Your copy should begin at the line containing "Task: Select Bizi" and end at the last line of the records; transcribe those lines exactly and leave out every picture.

* DATA EXTRACTS
○ ○ ○ ○

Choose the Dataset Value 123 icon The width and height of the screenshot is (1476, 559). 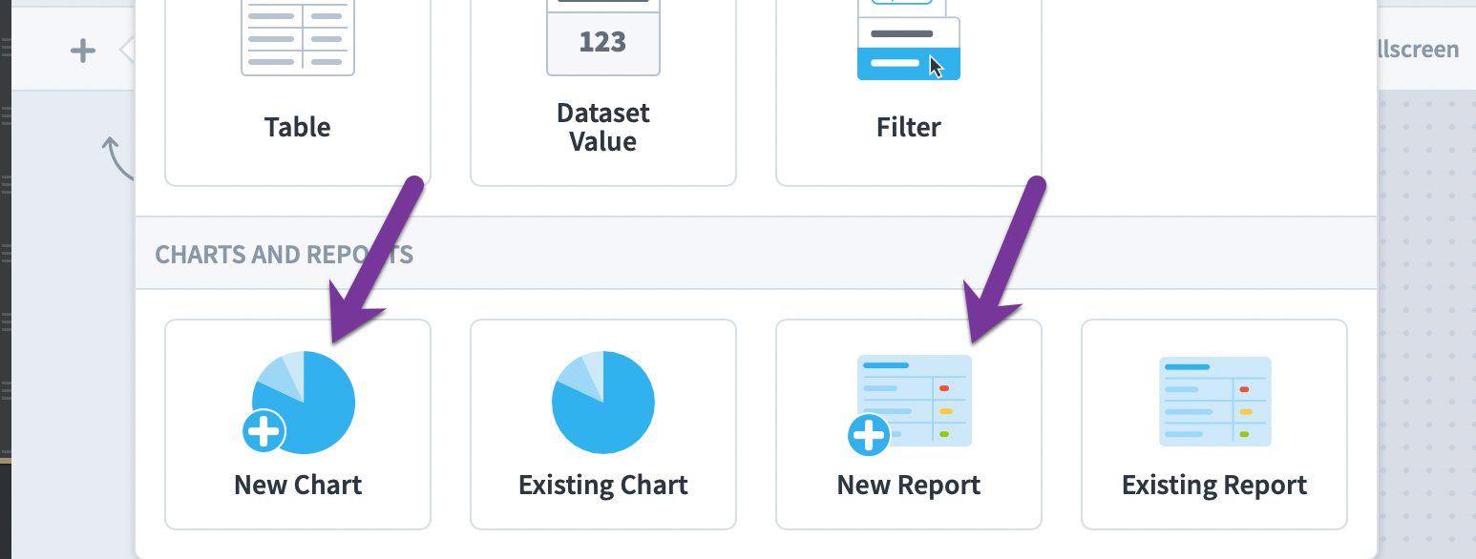603,38
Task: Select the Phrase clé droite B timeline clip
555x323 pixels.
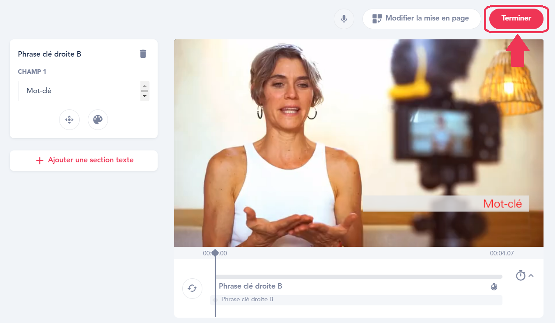Action: pos(356,300)
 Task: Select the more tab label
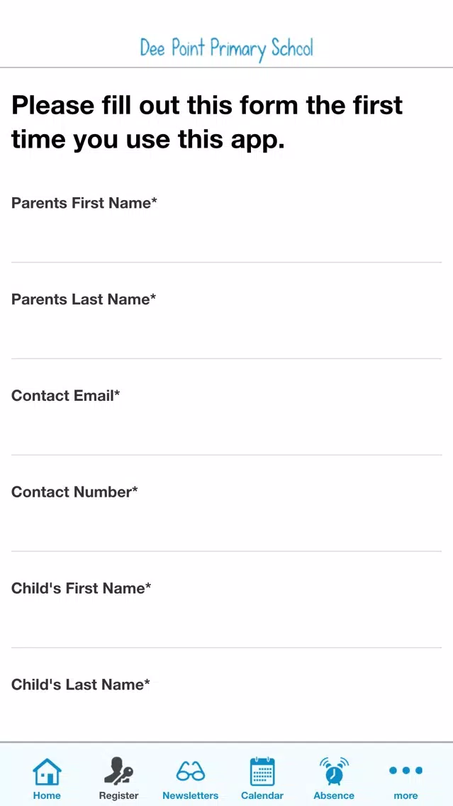[x=406, y=796]
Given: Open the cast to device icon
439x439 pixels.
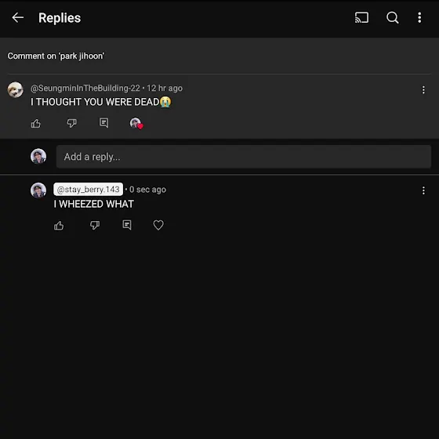Looking at the screenshot, I should tap(361, 17).
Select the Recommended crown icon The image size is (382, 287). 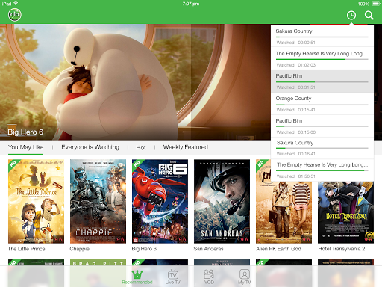[137, 274]
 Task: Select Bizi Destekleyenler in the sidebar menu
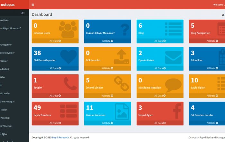click(x=7, y=52)
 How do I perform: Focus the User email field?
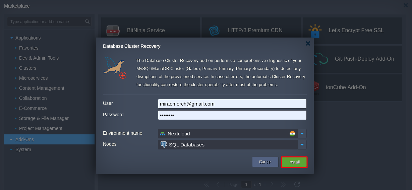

○ ○ ○ ○

* RESPONSE TO THE EXERCISE
 Task: Select Bizi Destekleyenler in the sidebar menu
click(x=7, y=52)
 How do I perform: Focus the User email field?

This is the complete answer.